O Blog Cultura trás um pouco da escritora, poeta, diretora de teatro, tradutora, desenhista e jornalista, Pagu.
Por Carlos Ávila
É muito bem-vinda a reedição, revista e ampliada, de “Pagu: vida-obra”, com organização, seleção de textos, notas e roteiro biográfico de Augusto de Campos (pela Companhia das Letras); a primeira edição saiu em 1982. O poeta, tradutor e ensaísta foi responsável pelas “re-visões” do maranhense Sousândrade (1833/1902) – um poeta que vai muito além do romantismo; moderníssimo e radical no “Inferno de Wall Street”, com sua técnica de montagem pré-poundiana – e do baiano Pedro Kilkerry (1885/1917), refinado simbolista que também foi mais adiante do seu tempo, configurando-se quase um modernista (leia-se, por exemplo, a prosa criativa e instigante de suas “Cotidianas-Kodaks”).
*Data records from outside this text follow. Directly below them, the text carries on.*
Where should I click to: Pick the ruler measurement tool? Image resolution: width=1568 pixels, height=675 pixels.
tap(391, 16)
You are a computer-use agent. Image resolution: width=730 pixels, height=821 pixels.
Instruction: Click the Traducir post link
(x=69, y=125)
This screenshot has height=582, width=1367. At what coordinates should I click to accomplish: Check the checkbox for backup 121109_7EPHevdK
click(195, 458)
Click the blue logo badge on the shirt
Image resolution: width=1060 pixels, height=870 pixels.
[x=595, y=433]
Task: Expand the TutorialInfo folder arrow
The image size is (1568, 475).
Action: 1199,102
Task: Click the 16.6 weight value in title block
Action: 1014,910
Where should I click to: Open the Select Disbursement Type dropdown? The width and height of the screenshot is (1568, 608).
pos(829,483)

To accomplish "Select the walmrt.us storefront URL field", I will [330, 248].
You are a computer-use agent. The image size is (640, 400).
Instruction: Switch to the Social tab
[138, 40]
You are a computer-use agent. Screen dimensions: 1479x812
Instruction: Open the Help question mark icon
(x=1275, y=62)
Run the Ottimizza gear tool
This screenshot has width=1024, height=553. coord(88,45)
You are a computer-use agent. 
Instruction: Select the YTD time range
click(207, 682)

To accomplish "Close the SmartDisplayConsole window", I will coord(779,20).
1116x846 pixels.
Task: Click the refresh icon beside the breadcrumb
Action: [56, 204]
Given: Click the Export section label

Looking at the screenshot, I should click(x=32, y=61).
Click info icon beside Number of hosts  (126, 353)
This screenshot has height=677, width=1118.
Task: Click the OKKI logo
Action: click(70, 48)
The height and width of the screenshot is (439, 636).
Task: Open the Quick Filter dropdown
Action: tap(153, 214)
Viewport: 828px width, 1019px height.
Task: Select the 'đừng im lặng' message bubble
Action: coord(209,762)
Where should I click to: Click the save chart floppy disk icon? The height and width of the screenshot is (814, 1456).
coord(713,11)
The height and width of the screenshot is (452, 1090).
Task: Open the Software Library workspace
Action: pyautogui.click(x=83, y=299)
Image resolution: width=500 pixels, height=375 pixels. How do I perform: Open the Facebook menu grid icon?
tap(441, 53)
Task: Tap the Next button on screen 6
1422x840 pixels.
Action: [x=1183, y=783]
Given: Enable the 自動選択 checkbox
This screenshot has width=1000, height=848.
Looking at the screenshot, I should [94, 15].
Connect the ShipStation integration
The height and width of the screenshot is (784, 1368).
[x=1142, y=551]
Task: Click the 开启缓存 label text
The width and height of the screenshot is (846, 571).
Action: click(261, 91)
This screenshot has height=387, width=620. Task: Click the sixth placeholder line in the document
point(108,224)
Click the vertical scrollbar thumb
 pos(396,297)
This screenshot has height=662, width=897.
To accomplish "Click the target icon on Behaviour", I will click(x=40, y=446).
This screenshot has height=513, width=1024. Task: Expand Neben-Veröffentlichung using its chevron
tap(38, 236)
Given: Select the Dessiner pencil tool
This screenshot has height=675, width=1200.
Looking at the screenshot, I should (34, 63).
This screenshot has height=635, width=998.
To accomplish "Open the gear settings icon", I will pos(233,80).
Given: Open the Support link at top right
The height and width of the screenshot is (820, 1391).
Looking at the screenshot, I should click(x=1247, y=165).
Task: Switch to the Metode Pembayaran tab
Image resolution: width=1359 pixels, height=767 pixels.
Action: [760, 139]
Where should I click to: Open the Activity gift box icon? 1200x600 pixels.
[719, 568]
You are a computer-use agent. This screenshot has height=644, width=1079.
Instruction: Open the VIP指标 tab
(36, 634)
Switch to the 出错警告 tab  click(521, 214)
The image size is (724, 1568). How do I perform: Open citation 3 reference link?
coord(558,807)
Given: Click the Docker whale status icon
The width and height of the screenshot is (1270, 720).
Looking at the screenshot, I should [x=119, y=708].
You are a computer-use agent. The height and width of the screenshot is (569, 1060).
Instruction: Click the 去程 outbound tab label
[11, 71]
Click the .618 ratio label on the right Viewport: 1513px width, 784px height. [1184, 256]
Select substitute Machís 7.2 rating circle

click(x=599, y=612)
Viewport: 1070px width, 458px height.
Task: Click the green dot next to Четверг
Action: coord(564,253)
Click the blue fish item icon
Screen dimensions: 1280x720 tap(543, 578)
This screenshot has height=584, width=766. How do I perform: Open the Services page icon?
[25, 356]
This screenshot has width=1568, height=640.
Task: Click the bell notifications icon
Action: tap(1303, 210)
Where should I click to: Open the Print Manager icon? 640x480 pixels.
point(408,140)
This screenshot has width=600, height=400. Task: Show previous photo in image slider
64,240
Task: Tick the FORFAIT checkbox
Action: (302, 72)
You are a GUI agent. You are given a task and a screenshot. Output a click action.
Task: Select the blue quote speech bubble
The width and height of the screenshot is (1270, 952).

O livro sobre Pagu é também uma espécie de re-visão da obra dispersa e fragmentária da escritora e jornalista, musa dos modernistas de 22.
Patrícia Galvão (1910/1962) nasceu em São João da Boa Vista (SP); conhecida como Pagu (o apelido foi criado pelo poeta Raul Bopp), teve uma vida agitada, cheia de altos e baixos, incluindo três fases: a primeira como poeta/desenhista, participante do movimento antropofágico, ligada a Tarsila do Amaral e Oswald de Andrade (com quem se casaria e teria um filho: Rudá), que correu mundo chegando até a China; a segunda, como aguerrida militante política (ingressou no Partidão em 1931, opção pela qual sofreu o diabo, incluindo prisões pelos getulistas e pressões dos stalinistas); a terceira e última fase assinala seu rompimento com o partido comunista e o reinício de sua atividade criativa, como jornalista e agitadora cultural (afora o casamento com Geraldo Ferraz que lhe daria outro filho: Geraldo).